Could you return, exactly as written, every line from the one containing "Viewport: 279px width, 204px" through the last line of the entries below, leaving out the pictures?

Collected data
━━━━━━━━━━━━━━━━

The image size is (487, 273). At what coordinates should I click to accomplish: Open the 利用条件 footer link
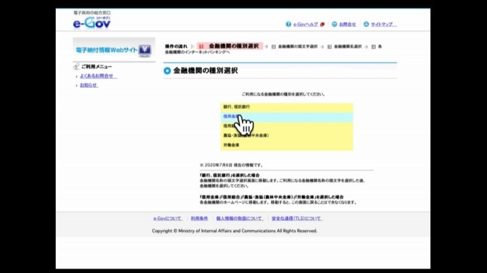click(x=199, y=218)
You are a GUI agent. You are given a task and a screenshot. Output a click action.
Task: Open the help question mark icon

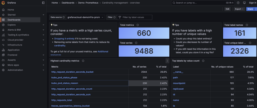point(238,3)
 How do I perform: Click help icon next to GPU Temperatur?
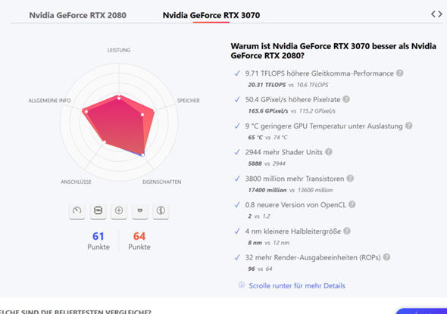tap(409, 126)
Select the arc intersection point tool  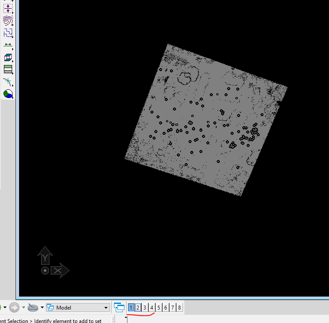8,82
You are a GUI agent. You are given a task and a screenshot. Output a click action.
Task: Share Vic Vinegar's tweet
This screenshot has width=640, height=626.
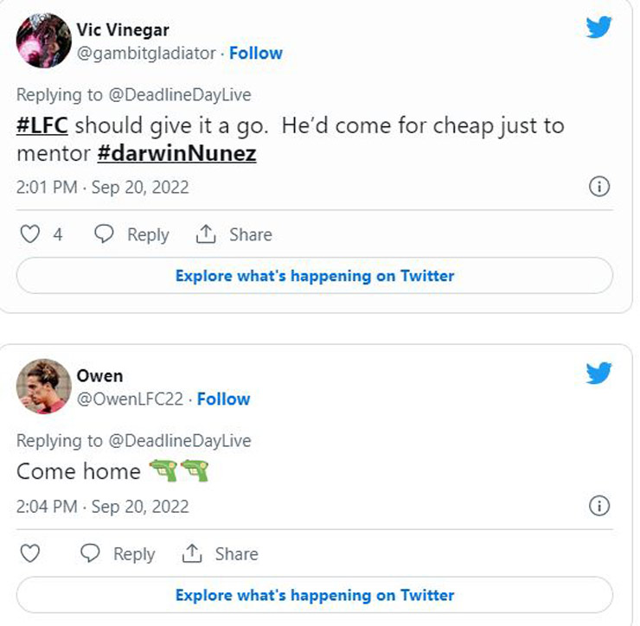tap(234, 234)
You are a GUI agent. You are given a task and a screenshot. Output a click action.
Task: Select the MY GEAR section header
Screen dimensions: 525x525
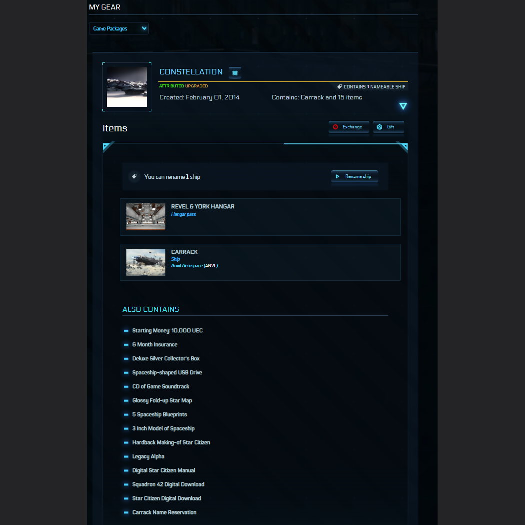tap(104, 7)
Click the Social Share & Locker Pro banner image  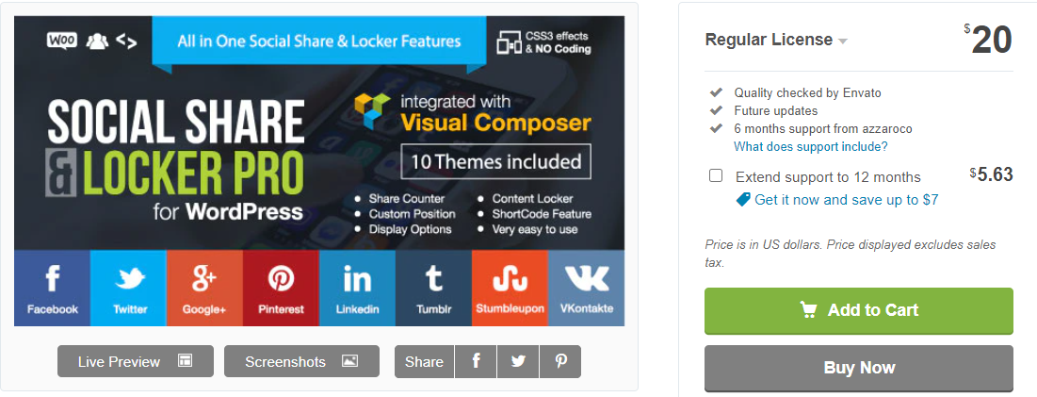click(319, 171)
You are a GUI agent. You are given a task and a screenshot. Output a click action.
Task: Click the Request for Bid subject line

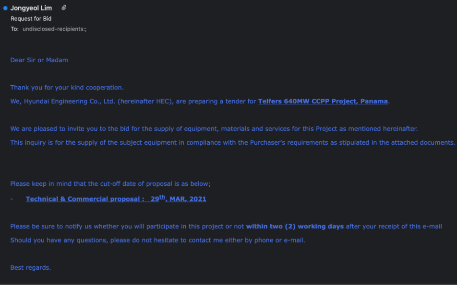31,19
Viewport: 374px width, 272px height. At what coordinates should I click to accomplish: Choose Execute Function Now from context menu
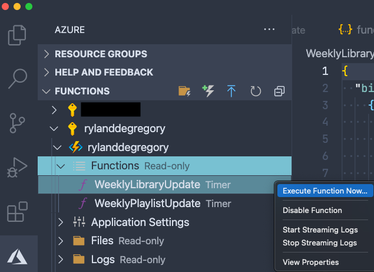pos(325,191)
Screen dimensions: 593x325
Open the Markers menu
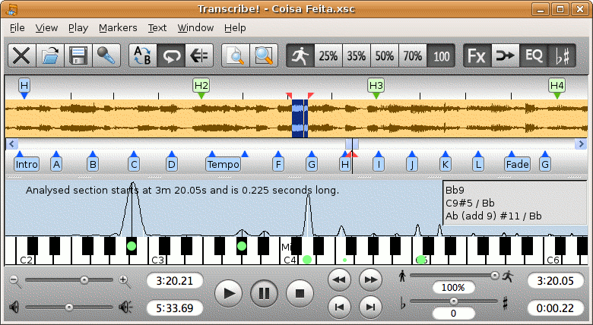pyautogui.click(x=118, y=27)
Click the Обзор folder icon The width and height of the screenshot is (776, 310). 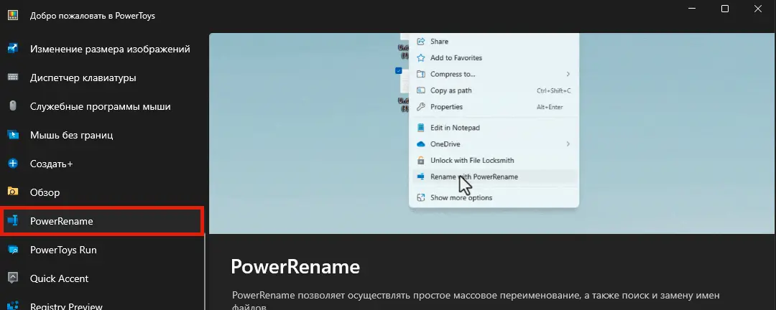[12, 192]
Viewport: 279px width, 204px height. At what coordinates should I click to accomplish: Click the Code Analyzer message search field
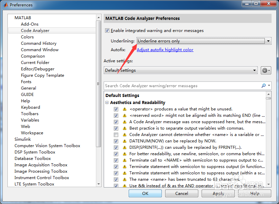(182, 86)
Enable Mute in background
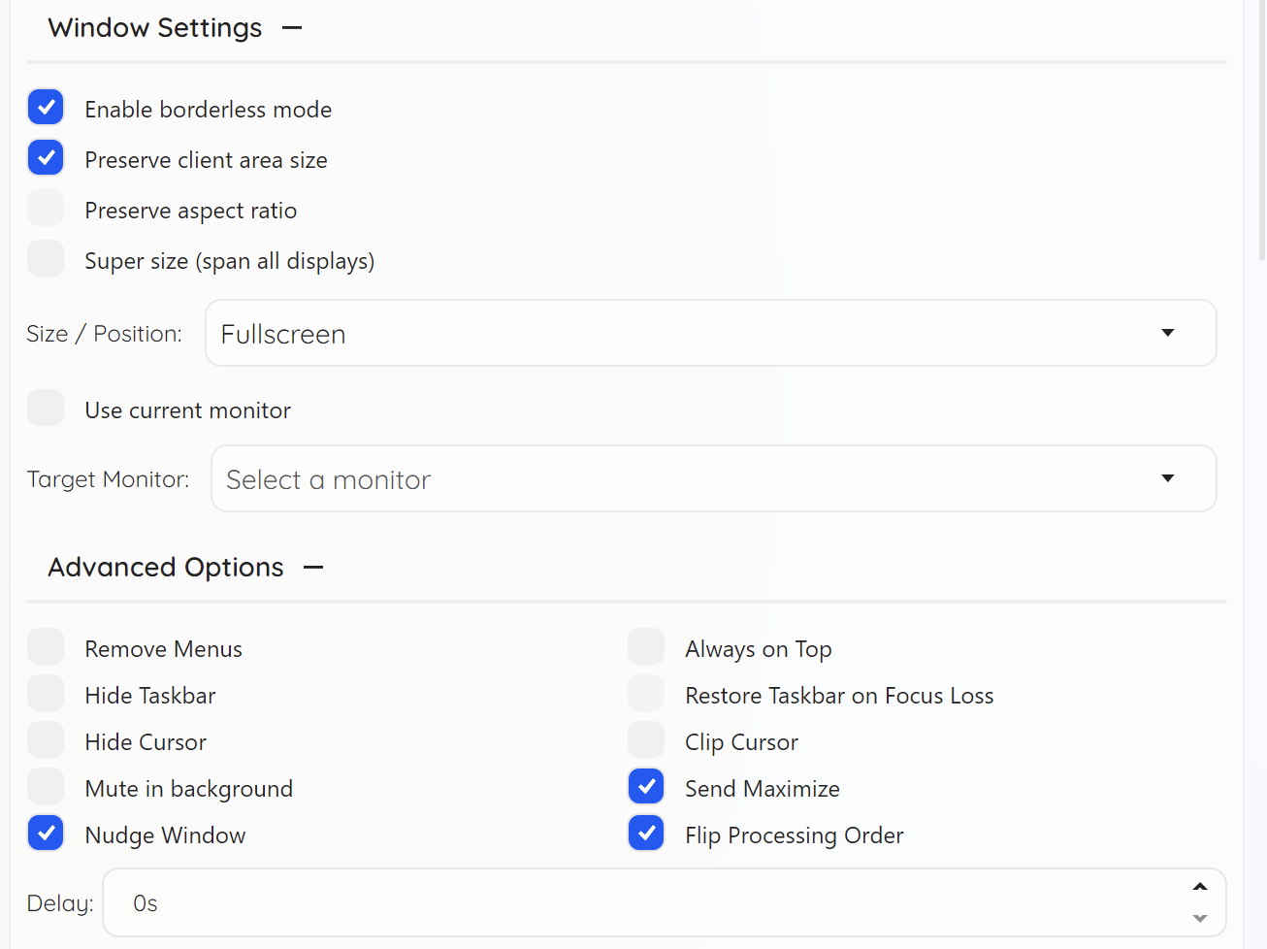Image resolution: width=1267 pixels, height=949 pixels. coord(46,787)
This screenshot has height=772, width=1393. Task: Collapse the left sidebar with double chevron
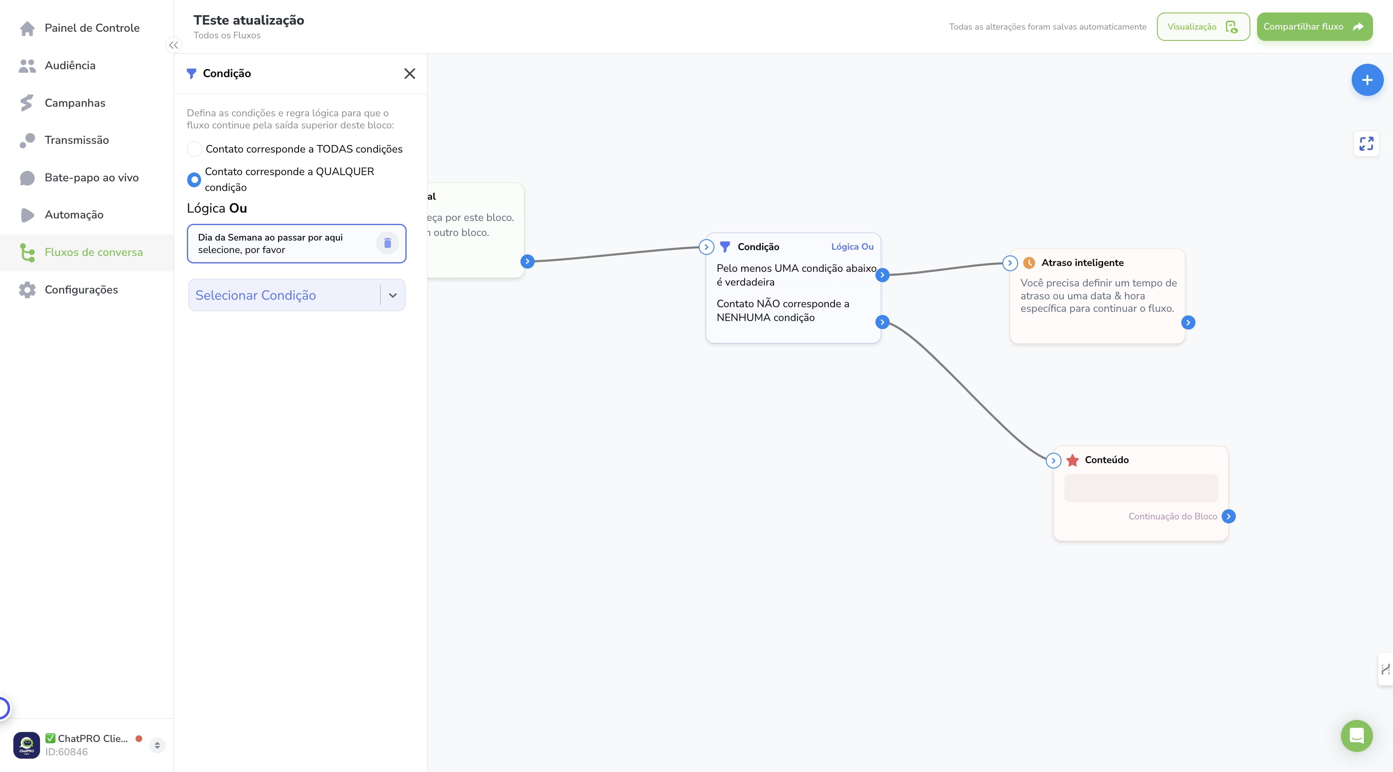[174, 45]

━━━━━━━━━━━━━━━━

Finished exercise =>
Viewport: 279px width, 204px height. At what coordinates should I click to accomplish: Click the Code Analyzer message search field
(182, 86)
Enable Mute in background
Image resolution: width=1267 pixels, height=949 pixels. coord(46,787)
This screenshot has height=772, width=1393. Task: Collapse the left sidebar with double chevron
[174, 45]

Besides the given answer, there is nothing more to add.